What is needed
Your answer must be an exact repeat of the lines from the one containing "Task: Go to previous year with left arrow" through the last line of the records, both included, with no pictures.

Data extracted from a collection
* * *
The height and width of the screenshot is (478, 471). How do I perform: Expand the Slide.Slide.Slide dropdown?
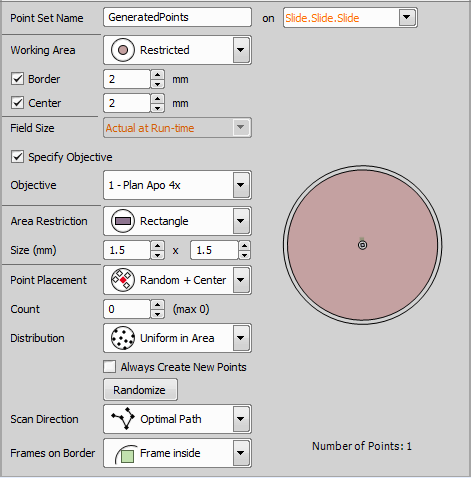(x=407, y=17)
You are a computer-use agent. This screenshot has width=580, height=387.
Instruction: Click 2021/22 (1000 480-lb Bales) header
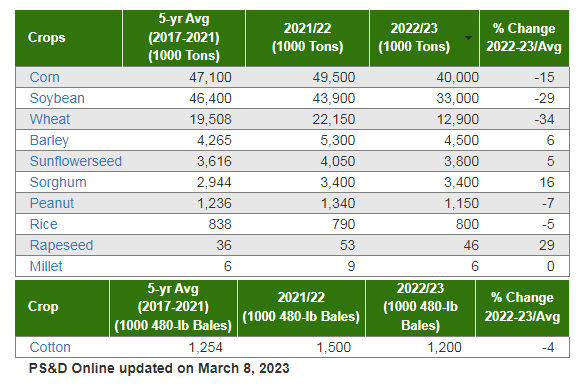(x=301, y=308)
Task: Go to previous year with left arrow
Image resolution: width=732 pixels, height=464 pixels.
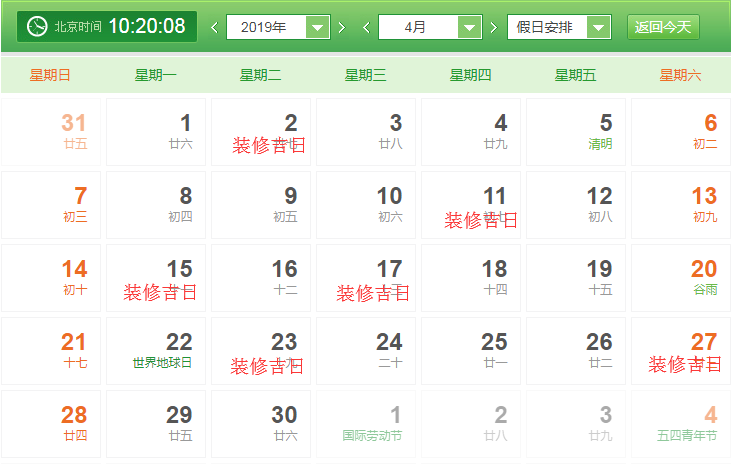Action: coord(214,27)
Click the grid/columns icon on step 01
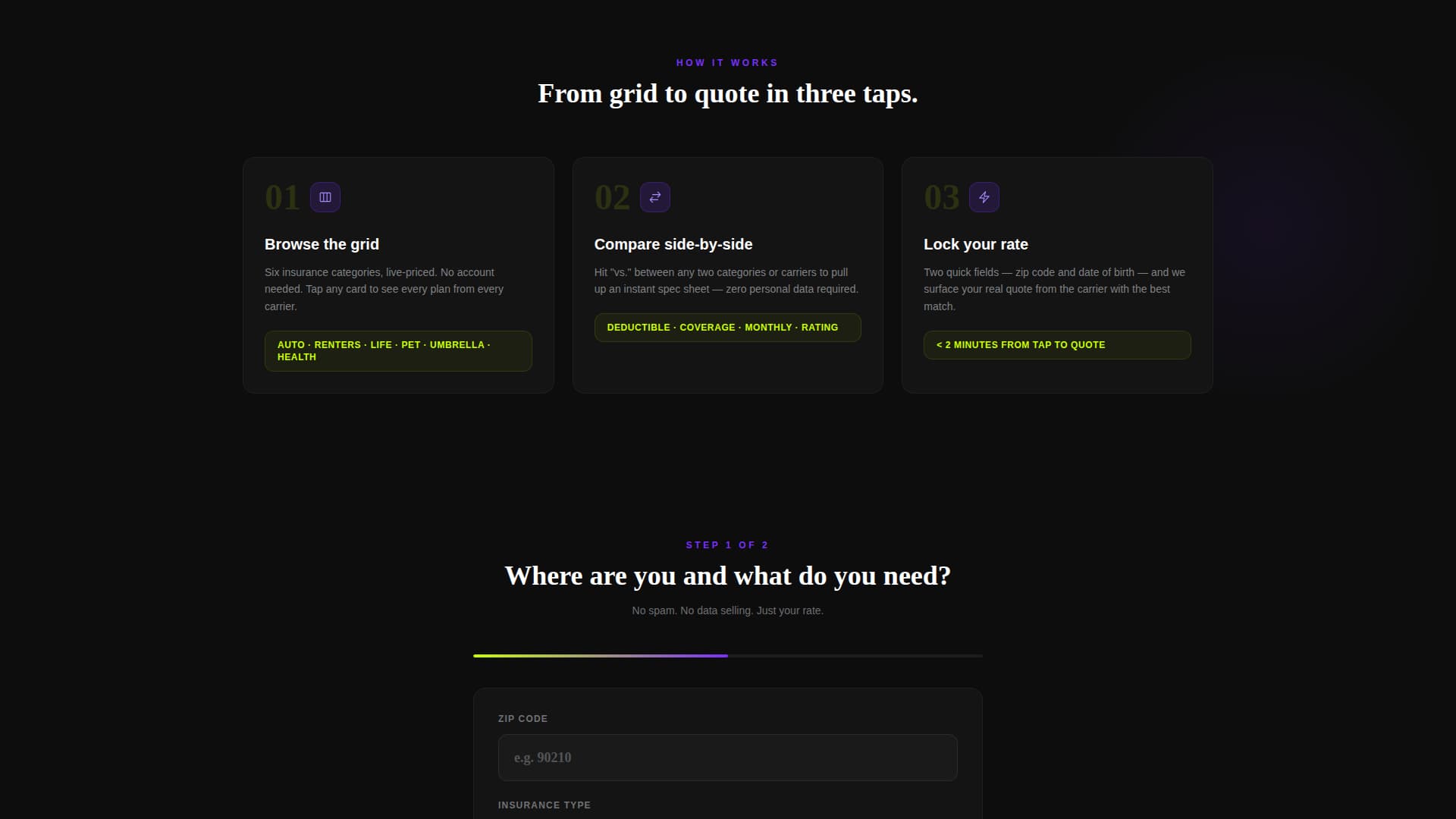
* * *
Exercise response
Task: Go to previous year with left arrow
Image resolution: width=732 pixels, height=464 pixels.
Action: coord(214,27)
Click the grid/columns icon on step 01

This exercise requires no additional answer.